竹林院入道左大臣殿、太政大臣に上り給はんに、何の滞りかおはせんなれども*、「珍しげなし。一上にて止みなん*」とて、出家し給ひにけり。洞院左大臣殿、この事を甘心し給ひて*、相国の望みおはせざりけり*。
「亢竜の悔あり*」とかやいふこと侍るなり。月満ちては欠け、物盛りにしては衰ふ。万の事、先の詰まりたるは、破れに近き道なり。
竹林院入道左大臣殿、太政大臣に上り給はんに、何の滞りかおはせんなれども:西園寺公衡<さいおんじきんひら>(〜1315)のこと。1309年3月に46歳で左大臣になったが、その年6月には辞任した。彼は、黙っていれば太政大臣になるのに何の支障も無かったというのに、。
珍しげなし。一上にて止みなん:「一上<いちのかみ>」は左大臣の異称。珍しくも無い、左大臣てところで辞めちゃおう、と言って辞めてしまった。
洞院左大臣殿、この事を甘心し給ひて:洞院左大臣<とういんのさだいじん>は、これにいたく感服して。洞院左大臣は、藤原実泰で、彼もまた1318年左大臣になりながら、翌年辞任した。
相国の望みおはせざりけり:相国<しょうこく>になりたいという希望を持たなかった。相国は太政大臣の唐名。
亢竜の悔あり:<こうりゅうのくいあり>と読む。天に昇り詰めた龍は後は降るしかない。そこに竜の後悔がある、の意。
「月満ちては欠け、物盛りにしては衰ふ。万の事、先の詰まりたるは、破れに近き道なり」が結論。
ちくりんいんのにゅうどうさだいじんどの、だいじょうだいじんにあがりたまわんに、なんのとどこおりかおわせんなれども、「めずらしげなし。
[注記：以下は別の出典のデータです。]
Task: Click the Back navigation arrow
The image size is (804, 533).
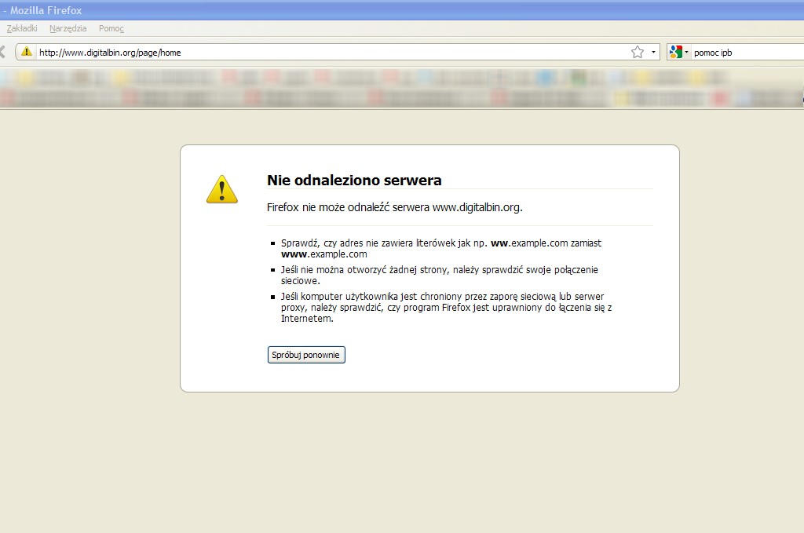Action: pyautogui.click(x=3, y=52)
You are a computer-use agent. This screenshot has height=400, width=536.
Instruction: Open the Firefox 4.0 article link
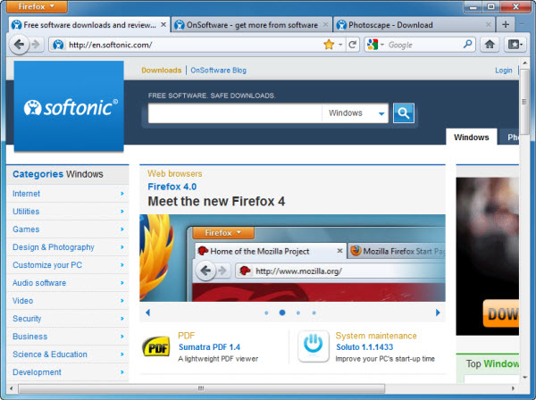172,187
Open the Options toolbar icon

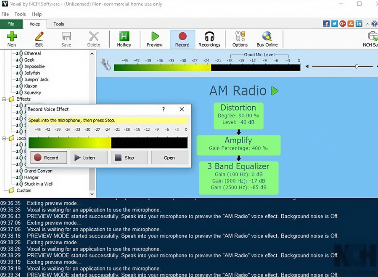point(240,39)
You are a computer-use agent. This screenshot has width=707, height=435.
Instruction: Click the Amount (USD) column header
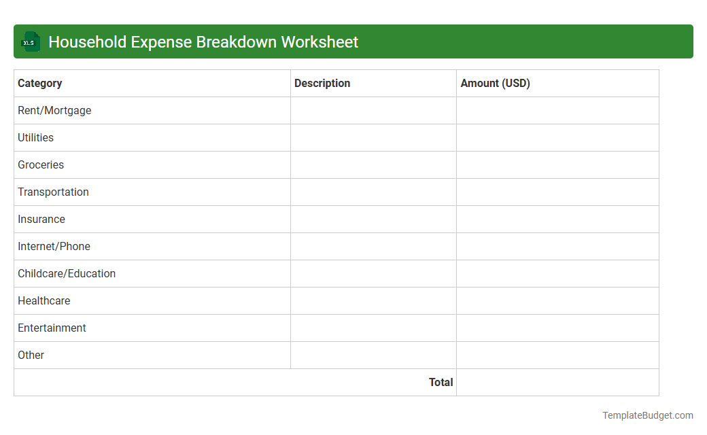click(x=495, y=83)
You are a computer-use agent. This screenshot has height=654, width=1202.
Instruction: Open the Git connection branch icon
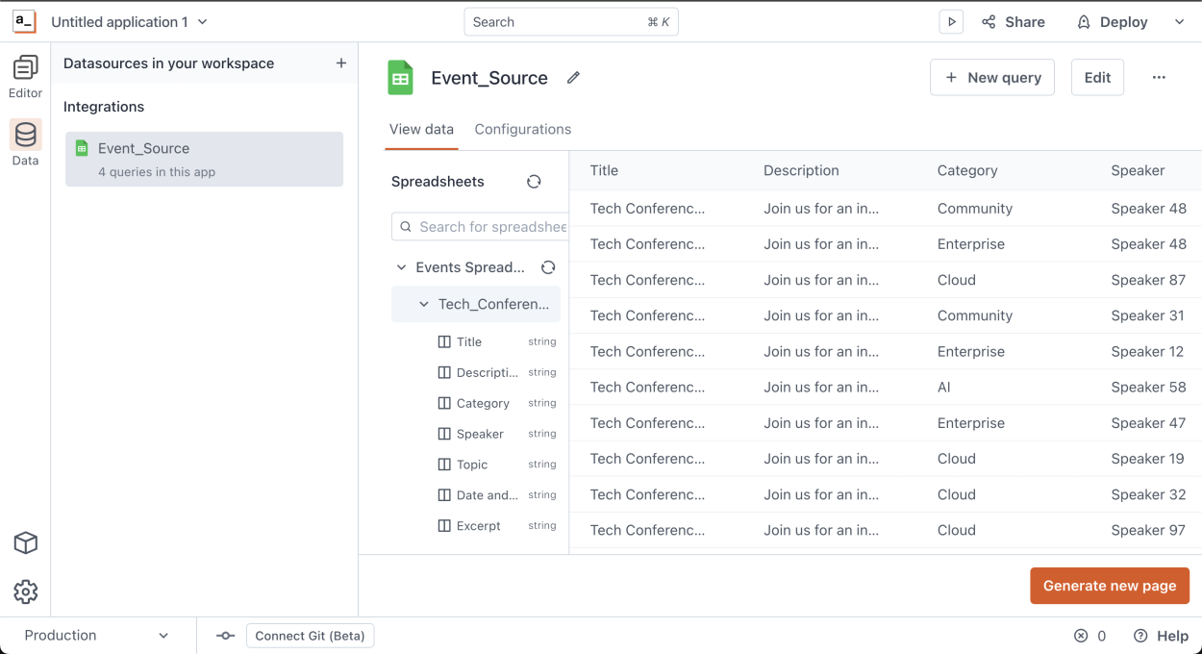point(227,636)

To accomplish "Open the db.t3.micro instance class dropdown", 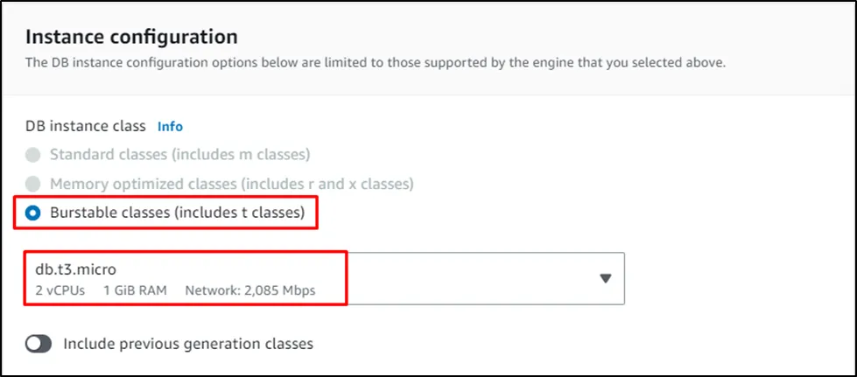I will (324, 278).
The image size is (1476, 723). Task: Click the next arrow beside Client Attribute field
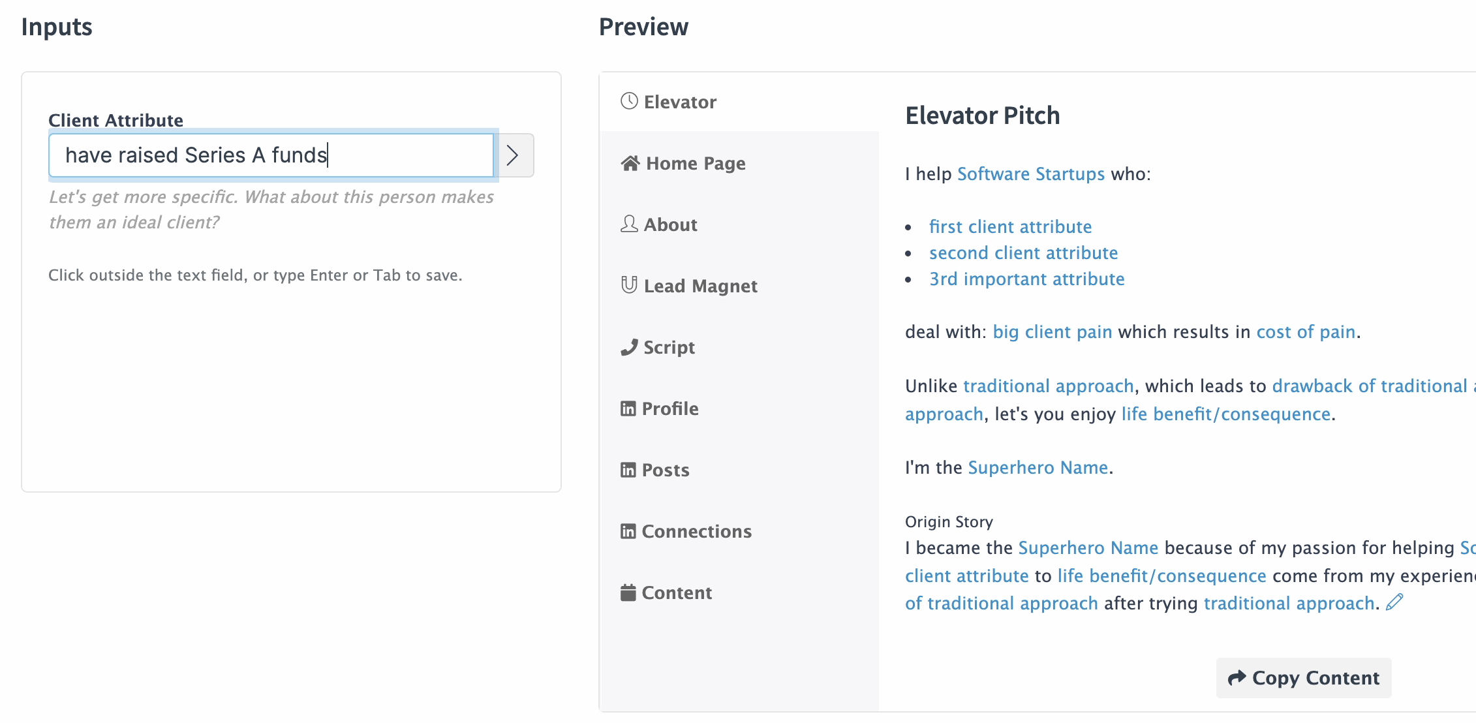click(514, 155)
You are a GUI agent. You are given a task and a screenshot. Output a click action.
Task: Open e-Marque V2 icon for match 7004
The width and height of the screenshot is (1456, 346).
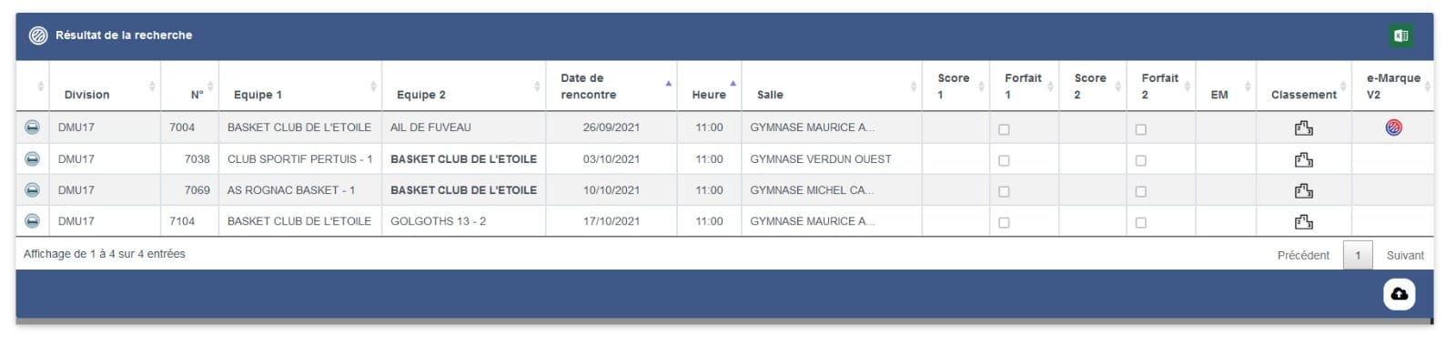click(1393, 128)
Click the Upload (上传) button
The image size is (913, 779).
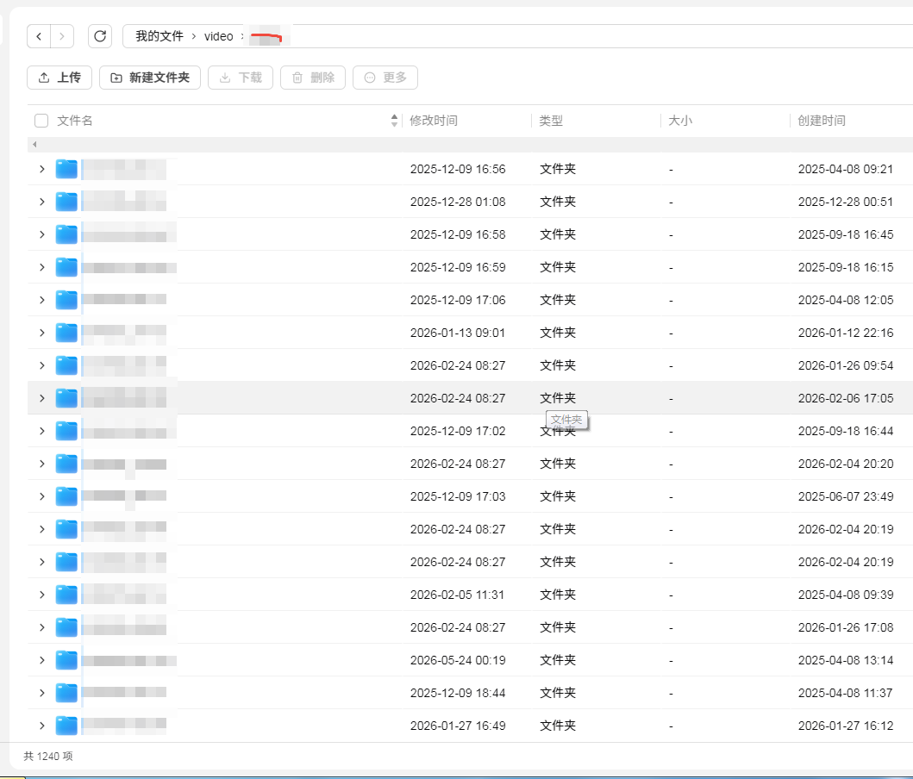tap(59, 78)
いちのかみにてやみなん」とて、しゅっけしたまいにけり。とういんのさだいじんどの、このことをかんしんしたまいて、しょうこくののぞみおわせざりけり。
「こうりょうのくいあり」とかやいうことはんべるなり。つきちてはかけ、ものさかりにしてはおとろう。よろずのこと、さきのつまりたるは、やぶれにちかきみちなり。